In the material, starting at the line containing "Screen dimensions: 1060x720" and ending at the end of the material, substitute "shovel" for "pickaxe" and copy those lines with nothing else changed. Leave the pictures out of your copy.

Given data:
== == ==

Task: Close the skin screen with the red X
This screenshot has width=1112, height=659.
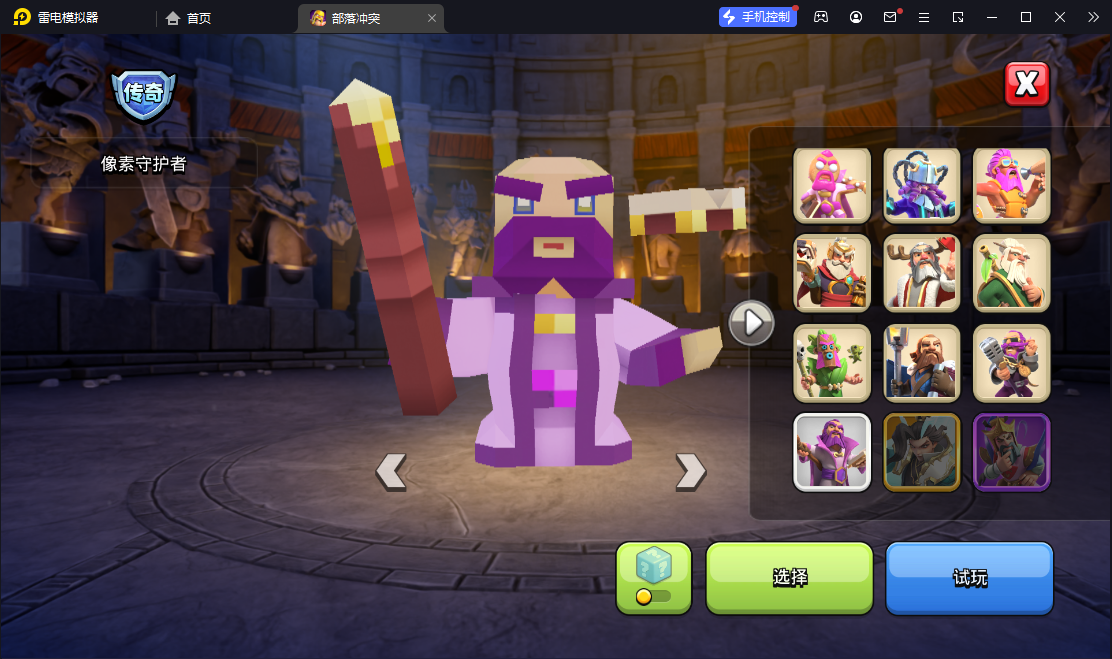Action: (1027, 84)
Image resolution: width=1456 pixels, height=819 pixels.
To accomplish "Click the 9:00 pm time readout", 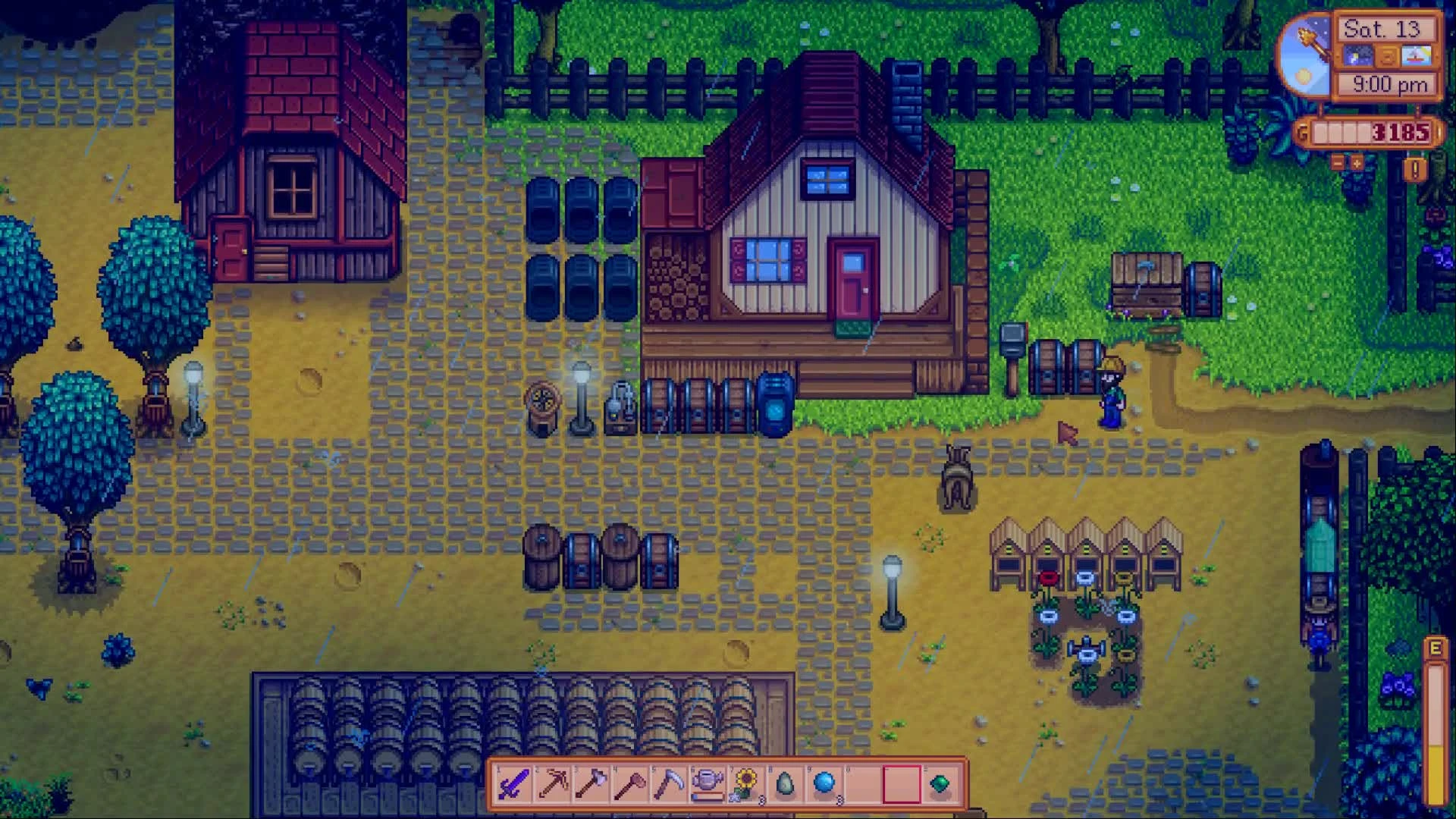I will 1390,83.
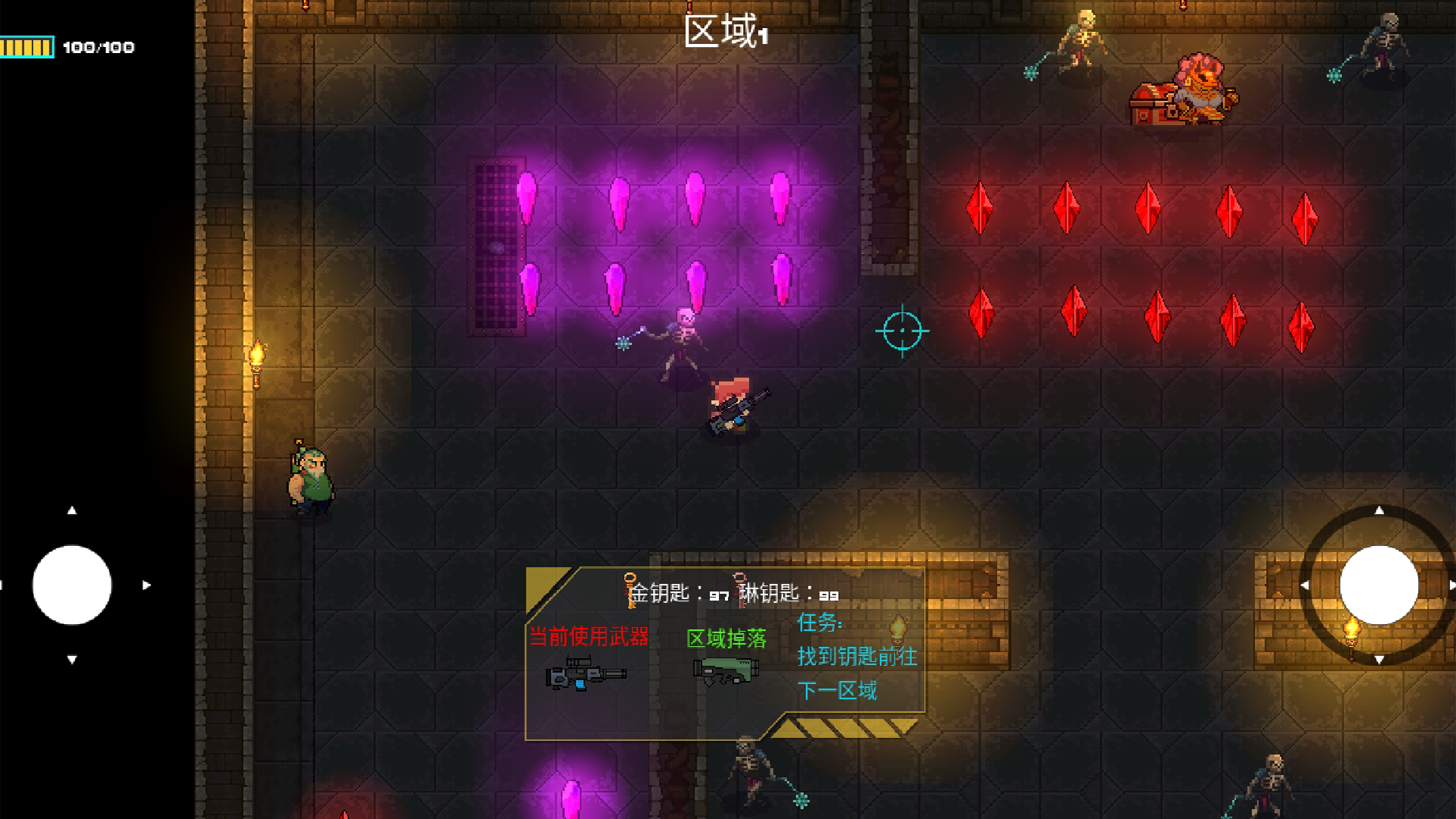
Task: Tap the up arrow above the movement joystick
Action: click(x=72, y=510)
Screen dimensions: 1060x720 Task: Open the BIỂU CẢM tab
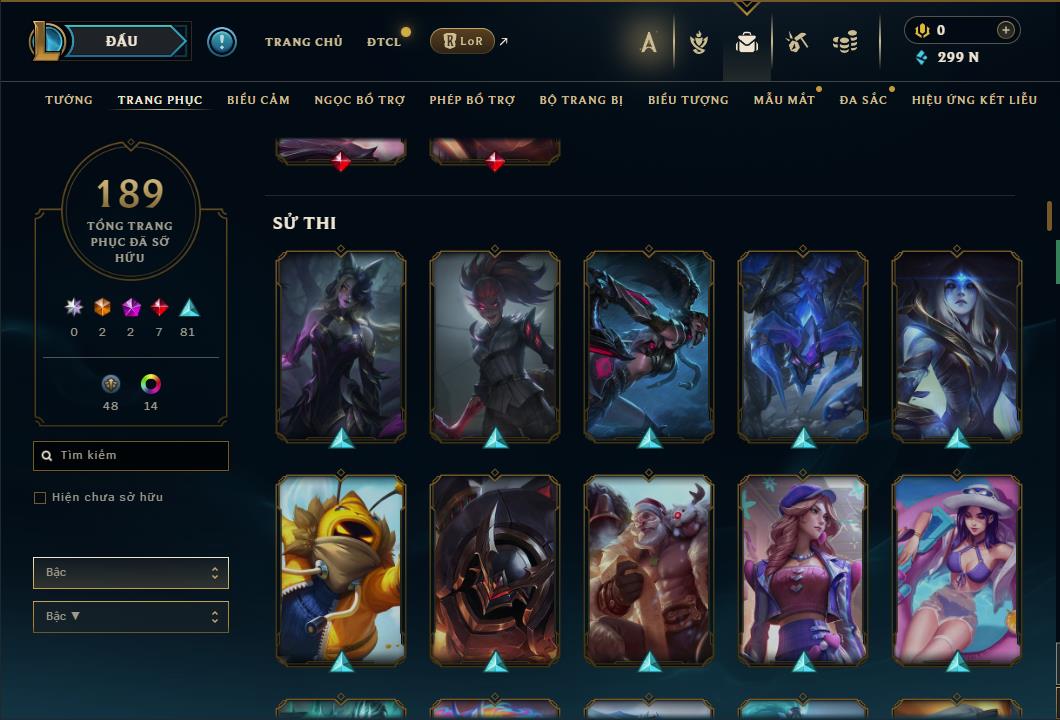tap(258, 100)
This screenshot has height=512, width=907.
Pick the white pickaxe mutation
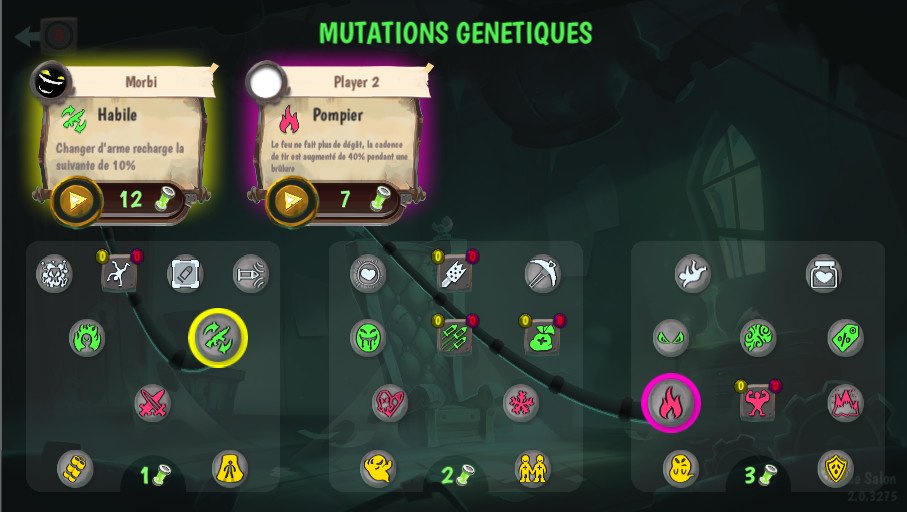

== == ==

Full output:
Screen dimensions: 1060x720 Task: Open the BIỂU CẢM tab
tap(258, 100)
This screenshot has height=512, width=907.
Pick the white shovel mutation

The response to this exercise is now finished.